- **Records drawn from a dataset**:
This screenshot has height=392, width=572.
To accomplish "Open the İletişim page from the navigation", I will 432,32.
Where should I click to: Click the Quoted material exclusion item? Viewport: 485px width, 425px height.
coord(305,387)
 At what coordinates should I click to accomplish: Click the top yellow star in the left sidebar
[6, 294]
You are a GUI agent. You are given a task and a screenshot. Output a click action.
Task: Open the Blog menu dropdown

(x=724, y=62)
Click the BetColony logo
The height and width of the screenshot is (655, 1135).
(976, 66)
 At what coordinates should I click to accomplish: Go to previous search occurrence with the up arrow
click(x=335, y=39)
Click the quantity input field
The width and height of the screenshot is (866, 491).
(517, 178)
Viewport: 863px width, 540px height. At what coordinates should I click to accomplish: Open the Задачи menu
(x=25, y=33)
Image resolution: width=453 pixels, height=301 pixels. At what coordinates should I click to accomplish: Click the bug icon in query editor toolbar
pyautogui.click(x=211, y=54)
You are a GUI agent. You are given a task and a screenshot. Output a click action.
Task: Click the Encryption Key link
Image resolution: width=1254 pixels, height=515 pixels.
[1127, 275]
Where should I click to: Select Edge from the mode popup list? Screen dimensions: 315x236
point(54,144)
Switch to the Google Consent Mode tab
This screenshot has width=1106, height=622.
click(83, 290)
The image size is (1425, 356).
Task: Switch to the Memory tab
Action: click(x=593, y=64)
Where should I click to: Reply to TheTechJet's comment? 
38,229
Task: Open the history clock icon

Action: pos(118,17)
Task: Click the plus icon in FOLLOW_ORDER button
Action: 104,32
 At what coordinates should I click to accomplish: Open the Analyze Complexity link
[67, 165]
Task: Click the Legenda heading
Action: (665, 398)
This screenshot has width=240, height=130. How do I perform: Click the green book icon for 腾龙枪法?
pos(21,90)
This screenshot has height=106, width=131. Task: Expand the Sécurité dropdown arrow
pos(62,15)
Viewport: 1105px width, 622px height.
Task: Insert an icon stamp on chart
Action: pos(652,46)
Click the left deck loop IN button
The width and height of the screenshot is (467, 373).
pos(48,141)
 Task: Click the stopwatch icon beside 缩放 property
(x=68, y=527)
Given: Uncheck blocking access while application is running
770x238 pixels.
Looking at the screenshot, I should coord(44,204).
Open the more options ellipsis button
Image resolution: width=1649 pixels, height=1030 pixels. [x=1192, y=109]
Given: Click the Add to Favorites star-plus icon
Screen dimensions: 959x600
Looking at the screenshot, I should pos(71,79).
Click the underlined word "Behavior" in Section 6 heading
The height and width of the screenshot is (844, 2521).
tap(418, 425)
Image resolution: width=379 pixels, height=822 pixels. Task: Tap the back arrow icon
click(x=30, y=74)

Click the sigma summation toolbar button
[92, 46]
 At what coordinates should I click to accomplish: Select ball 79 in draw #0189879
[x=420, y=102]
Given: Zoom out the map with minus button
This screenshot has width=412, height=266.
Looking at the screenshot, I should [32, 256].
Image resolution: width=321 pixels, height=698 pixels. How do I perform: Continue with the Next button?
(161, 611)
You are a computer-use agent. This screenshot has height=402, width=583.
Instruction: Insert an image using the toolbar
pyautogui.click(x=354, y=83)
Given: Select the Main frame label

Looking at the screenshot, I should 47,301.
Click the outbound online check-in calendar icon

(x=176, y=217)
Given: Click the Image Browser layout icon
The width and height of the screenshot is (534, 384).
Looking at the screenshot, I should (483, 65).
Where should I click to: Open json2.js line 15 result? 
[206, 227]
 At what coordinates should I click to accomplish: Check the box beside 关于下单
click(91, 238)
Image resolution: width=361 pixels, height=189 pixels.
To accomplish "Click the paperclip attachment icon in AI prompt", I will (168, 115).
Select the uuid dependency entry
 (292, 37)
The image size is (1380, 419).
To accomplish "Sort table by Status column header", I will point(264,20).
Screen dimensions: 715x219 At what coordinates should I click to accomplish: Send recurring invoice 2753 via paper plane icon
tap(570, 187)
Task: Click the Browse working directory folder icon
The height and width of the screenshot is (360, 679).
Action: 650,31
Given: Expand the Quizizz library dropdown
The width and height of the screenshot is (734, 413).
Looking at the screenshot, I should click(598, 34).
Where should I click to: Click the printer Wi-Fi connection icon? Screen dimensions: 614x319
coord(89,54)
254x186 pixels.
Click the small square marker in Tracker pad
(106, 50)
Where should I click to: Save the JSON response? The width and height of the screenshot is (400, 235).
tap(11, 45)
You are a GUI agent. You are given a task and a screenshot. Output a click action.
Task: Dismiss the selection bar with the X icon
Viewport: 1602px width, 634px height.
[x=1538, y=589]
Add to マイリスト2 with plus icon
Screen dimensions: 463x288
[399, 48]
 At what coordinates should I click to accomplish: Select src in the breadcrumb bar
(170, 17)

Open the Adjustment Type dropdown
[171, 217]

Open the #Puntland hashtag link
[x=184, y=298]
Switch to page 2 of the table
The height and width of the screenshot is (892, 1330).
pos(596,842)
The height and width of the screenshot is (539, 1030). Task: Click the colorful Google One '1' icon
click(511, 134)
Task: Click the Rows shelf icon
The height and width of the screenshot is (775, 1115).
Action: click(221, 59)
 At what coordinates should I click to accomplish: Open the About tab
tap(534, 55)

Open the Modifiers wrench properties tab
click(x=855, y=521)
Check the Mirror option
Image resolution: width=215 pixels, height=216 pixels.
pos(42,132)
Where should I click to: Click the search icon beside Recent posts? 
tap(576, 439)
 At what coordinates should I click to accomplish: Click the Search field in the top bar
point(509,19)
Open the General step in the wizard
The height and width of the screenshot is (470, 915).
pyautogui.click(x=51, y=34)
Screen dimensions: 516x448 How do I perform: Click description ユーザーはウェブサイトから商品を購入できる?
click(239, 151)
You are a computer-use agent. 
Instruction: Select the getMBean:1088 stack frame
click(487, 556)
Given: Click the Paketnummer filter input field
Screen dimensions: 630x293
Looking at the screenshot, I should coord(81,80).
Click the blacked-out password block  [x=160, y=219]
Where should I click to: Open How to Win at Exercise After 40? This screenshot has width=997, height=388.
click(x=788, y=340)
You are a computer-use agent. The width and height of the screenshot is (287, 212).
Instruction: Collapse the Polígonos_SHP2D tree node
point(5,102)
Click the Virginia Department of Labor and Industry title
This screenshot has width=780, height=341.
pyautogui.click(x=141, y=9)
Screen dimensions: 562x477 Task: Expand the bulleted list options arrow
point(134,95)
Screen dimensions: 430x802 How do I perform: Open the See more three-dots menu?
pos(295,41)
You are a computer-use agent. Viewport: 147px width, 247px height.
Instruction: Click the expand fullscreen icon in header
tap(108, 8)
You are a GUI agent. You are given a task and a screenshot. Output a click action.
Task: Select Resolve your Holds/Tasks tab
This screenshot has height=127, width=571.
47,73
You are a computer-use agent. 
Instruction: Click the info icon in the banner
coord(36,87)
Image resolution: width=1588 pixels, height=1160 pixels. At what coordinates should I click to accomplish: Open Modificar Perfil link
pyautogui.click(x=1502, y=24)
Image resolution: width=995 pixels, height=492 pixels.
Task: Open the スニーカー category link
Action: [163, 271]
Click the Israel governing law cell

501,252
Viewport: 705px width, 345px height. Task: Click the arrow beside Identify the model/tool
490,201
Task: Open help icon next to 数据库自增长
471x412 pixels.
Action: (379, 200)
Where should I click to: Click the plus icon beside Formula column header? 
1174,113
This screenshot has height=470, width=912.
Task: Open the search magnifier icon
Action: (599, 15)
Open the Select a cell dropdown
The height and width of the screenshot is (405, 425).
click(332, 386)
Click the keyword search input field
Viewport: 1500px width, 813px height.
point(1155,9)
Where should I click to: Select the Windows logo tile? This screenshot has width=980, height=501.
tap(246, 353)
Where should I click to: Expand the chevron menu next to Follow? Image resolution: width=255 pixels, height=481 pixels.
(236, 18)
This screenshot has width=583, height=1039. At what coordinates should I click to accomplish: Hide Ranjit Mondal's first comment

- **Task goal**:
Scan the records above for the word "will". Show each line in which it appears.

- **Result**:
To accomplish "Open the İletişim page from the navigation", I will 432,32.
To accomplish "Click the paperclip attachment icon in AI prompt", I will (168, 115).
To accomplish "Sort table by Status column header", I will point(264,20).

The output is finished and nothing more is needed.